European Net-zero pledges. Image credits- ET

Ambitious goals

Furthermore, it is expected that the EU will announce further stringent goals. It is expected that new cars should have carbon emissions of 50% by 2030. Considering the current target of 37.5%, it is ambitious.

Aligning with EU ambitious goals, Volvo and Volkswagen have “aggressive and credible strategies” for the EV era. On the other hand, Ford’s strategy plans are stated as “lack a robust plan”. Which is to have an all-electric line up by 2030.

And other car brands like BMW, Jaguar, and Toyota are known to have, “no ambitious phase-out targets, no clear industrial strategy, and an over-reliance in the case of BMW, Daimler, and Toyota on hybrids.”

Furthermore, the study specifies the vague specifications of auto-makers stating their goals on electrifying.

Tougher targets

China already has cheaper electric vehicle options and is progressing at a faster rate. In Europe, Norway is doing better to electrify its auto industry. Because Norway also has electric boats and electric boat charging stations.

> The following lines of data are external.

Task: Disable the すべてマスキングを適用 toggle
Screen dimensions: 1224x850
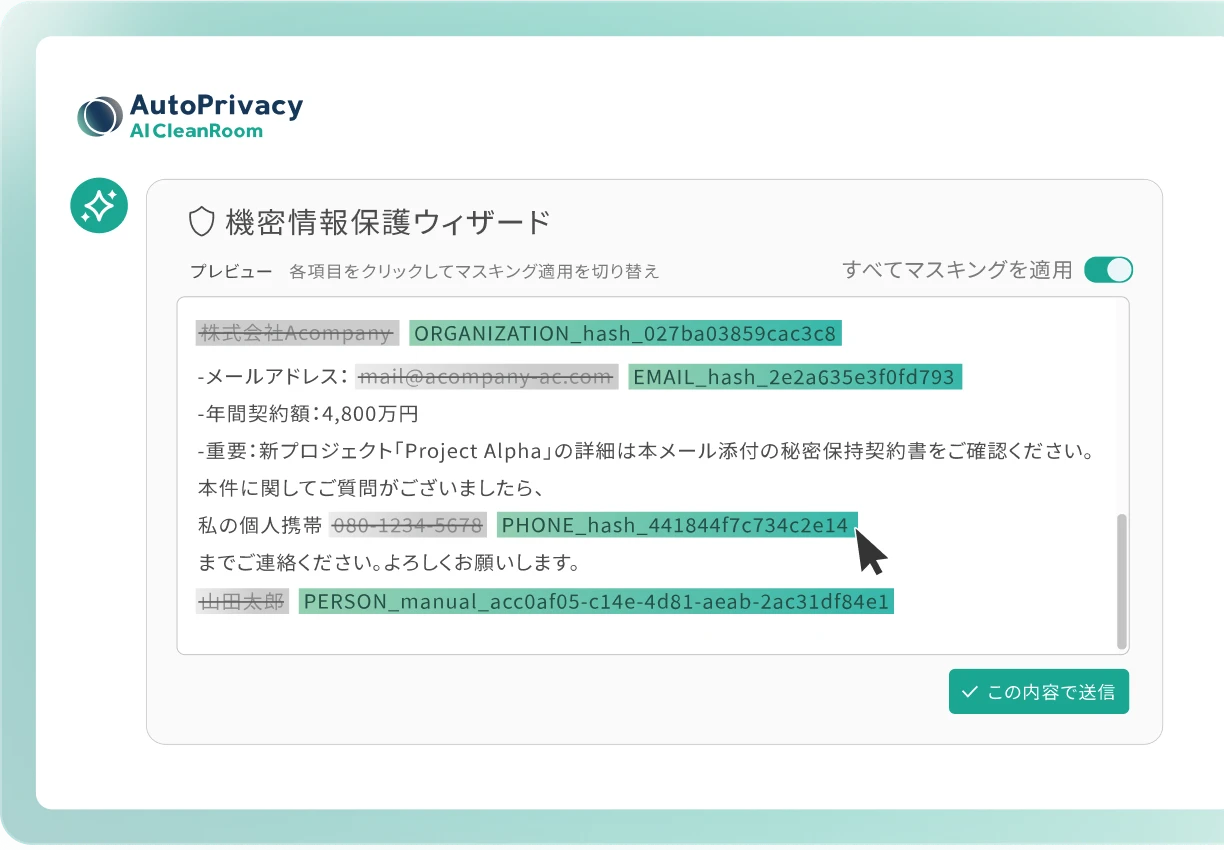Action: tap(1108, 269)
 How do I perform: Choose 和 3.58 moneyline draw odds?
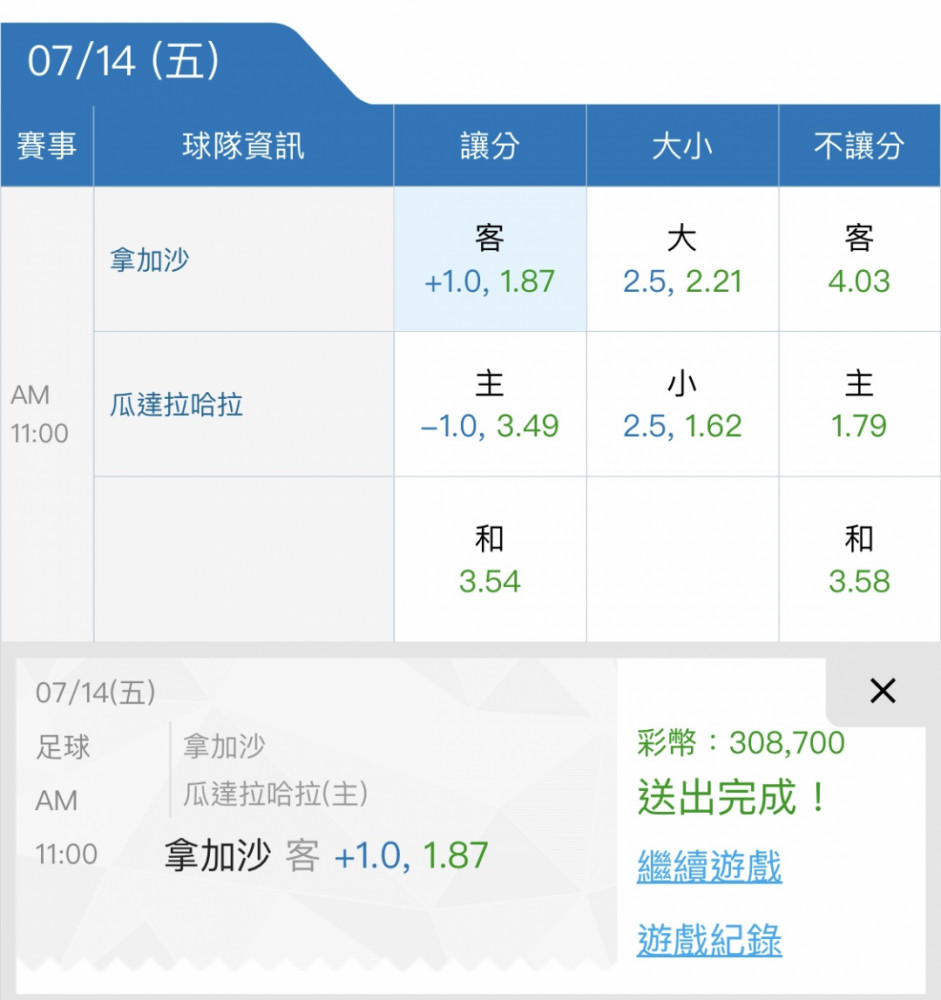click(x=859, y=559)
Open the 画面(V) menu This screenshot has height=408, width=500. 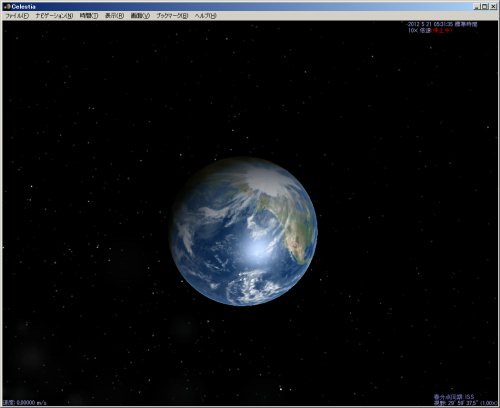click(x=140, y=16)
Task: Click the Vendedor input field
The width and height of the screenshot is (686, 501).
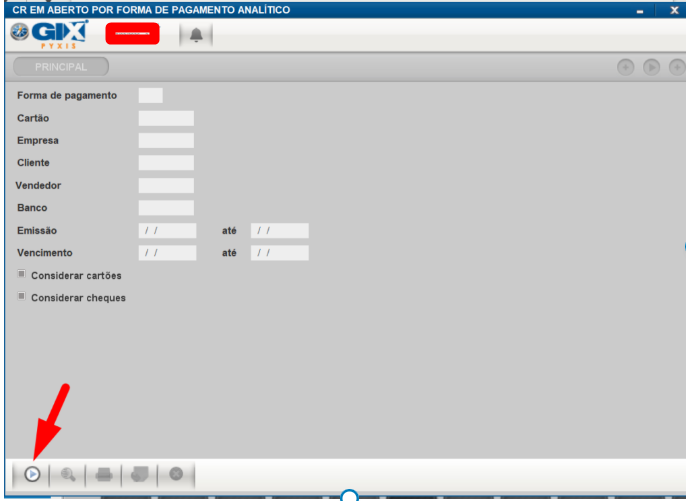Action: coord(166,185)
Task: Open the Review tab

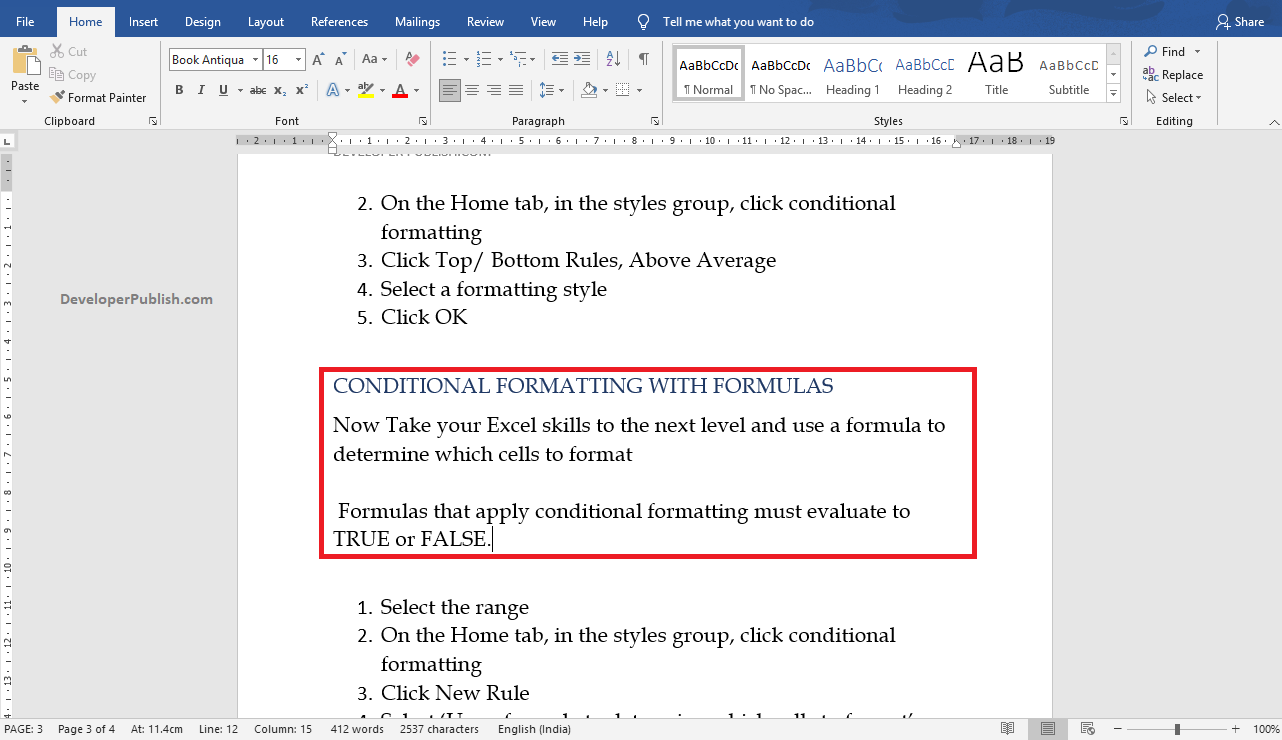Action: click(485, 20)
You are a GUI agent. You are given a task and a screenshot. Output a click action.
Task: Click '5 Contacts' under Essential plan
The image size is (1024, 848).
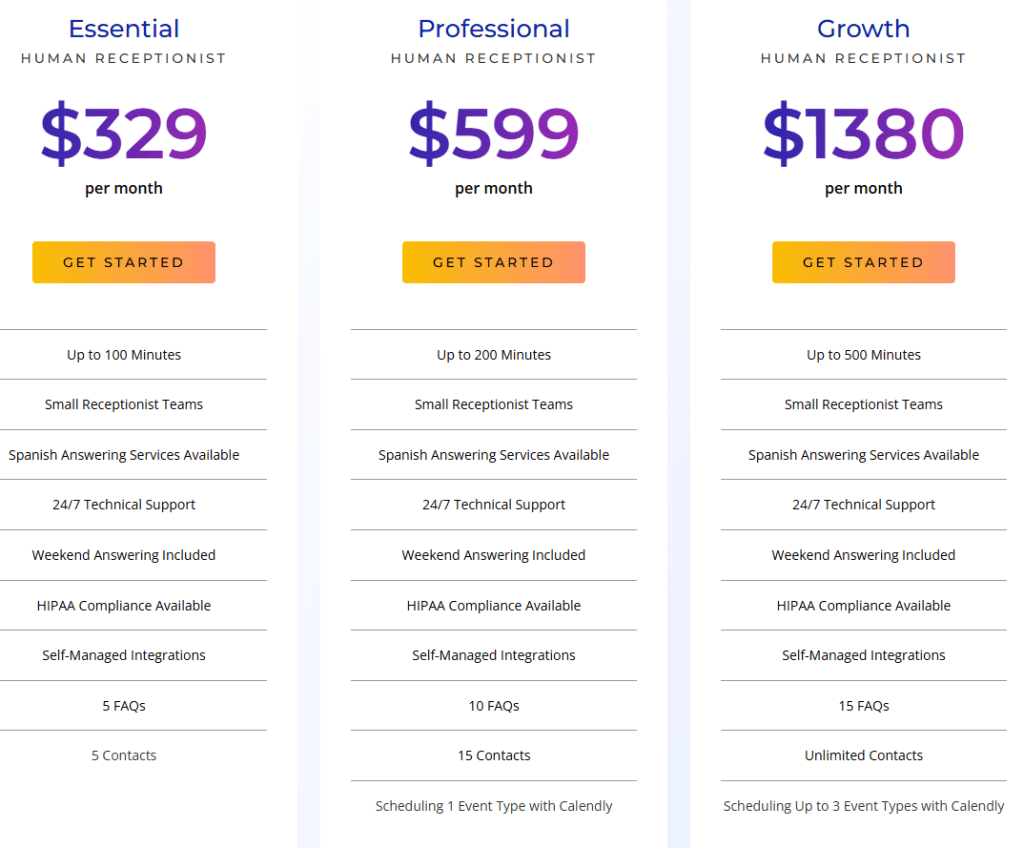tap(123, 755)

Alongside the developments in battery production, semiconductor chip manufacturing and other raw material requirements are to be met. And China has been aggressively working in various aspects. And as mentioned in a study by IHS Markit, China is expected to resolve the semi-conductor shortage and progress towards electrifying China.

But, at the end of the study on electrifying Europe, the conclusion says the EU can gear up its carbon emission goals. Which says cars can have a 70% reduction by 2030. And a 50% reduction by 2027 which would push other auto-makers.

Such aggressive goals could push other auto-makers to have specific strategies. In Norway, electrifying the auto industry worked as there are no taxes if customers buy electric vehicles. And the tax credit is also better for auto-makers.  Finally, Julia Poliscanova, T&E senior director for vehicles and e-mobility stated,

“Targets need to be gradually tightened so that carmakers not only commit to phasing out fossil fuels. But develop a strategy that gets them there on time.”